> [TASK TO CARRY OUT]:
Without any pictures, output the records exactly as they are.

> [DATA PROVIDED]:
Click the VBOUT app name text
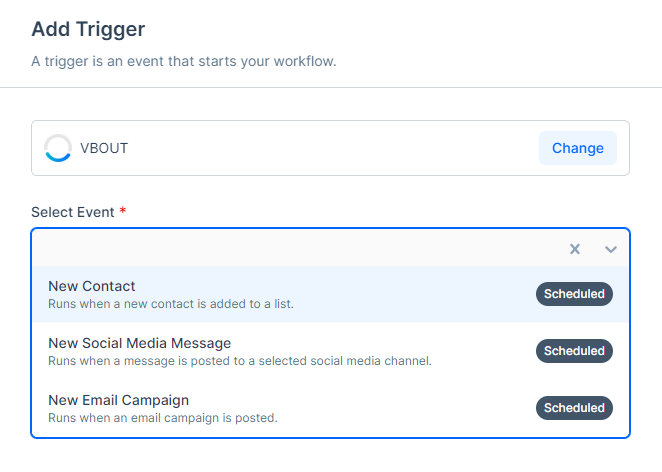662x472 pixels. [x=104, y=148]
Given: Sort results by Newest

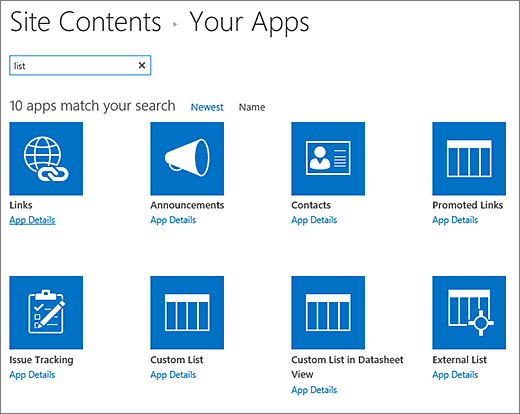Looking at the screenshot, I should click(x=207, y=107).
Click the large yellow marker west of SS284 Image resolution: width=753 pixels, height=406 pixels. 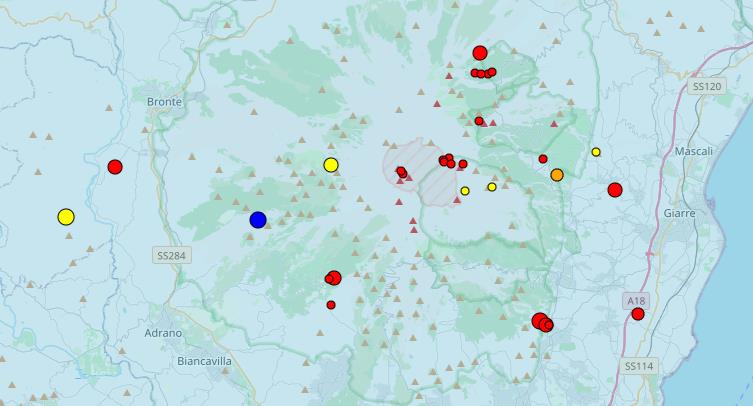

> [RESULT FOR THIS EXERCISE]:
Click the VBOUT app name text
662x472 pixels. [x=104, y=148]
Given: Sort results by Newest

Looking at the screenshot, I should click(x=207, y=107).
Click the large yellow marker west of SS284 Image resolution: width=753 pixels, height=406 pixels. 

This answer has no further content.